**PROBLEM TO SOLVE**
Starting with the line that contains "Given: Share John Picini's tweet" and going on through the end of the data, give each line as a row of a Markdown table with the columns Row and Line, numbering the rows and skipping blank lines. Leave the pictures out of the answer.

**GIVEN RECORDS**
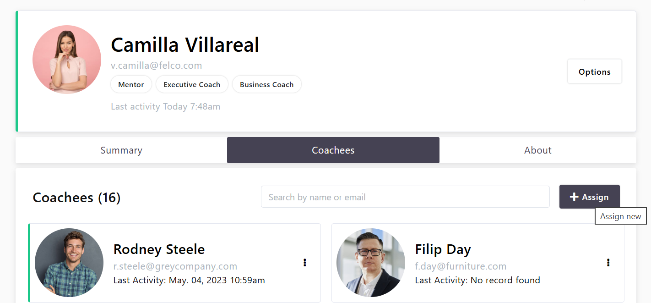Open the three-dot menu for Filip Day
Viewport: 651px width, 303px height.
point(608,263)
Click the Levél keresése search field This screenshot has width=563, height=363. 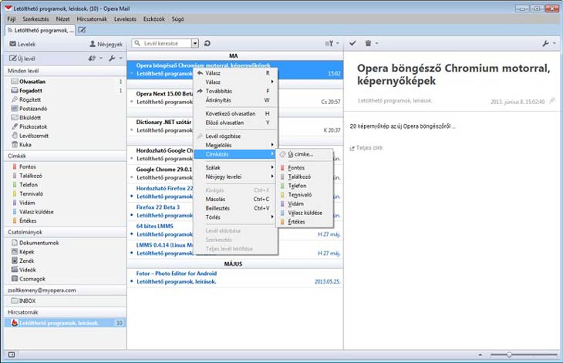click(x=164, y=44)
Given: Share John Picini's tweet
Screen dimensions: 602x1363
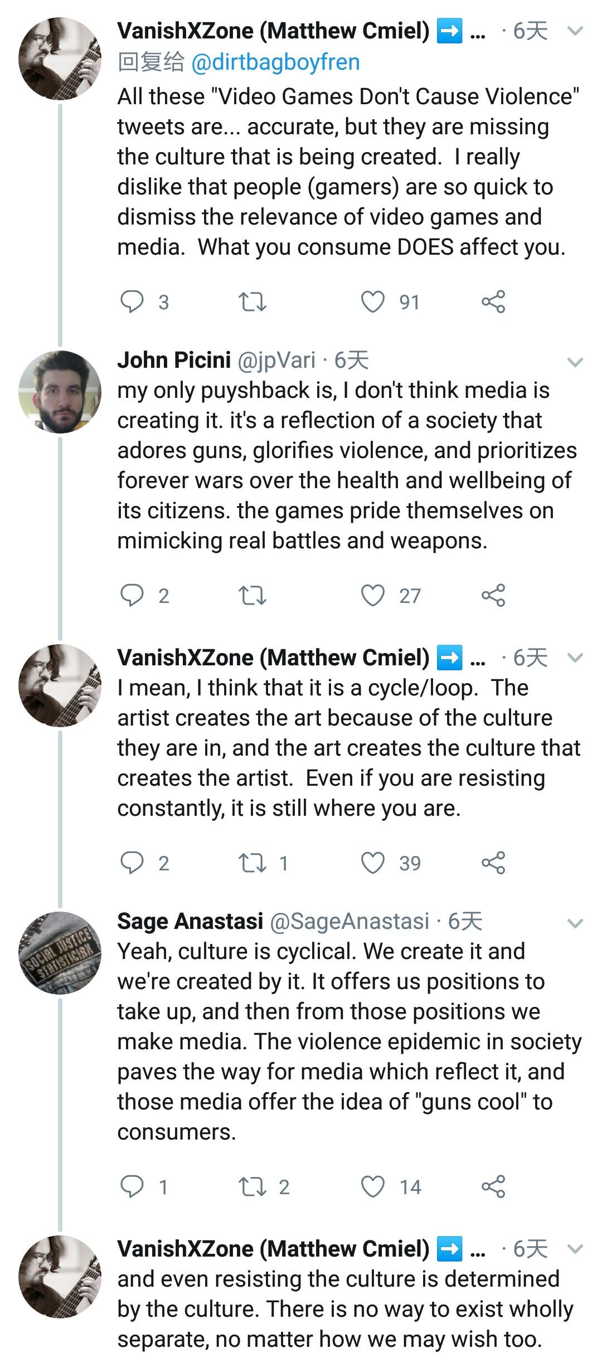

**TASK RESULT**
| Row | Line |
|---|---|
| 1 | Given: Share John Picini's tweet |
| 2 | Screen dimensions: 602x1363 |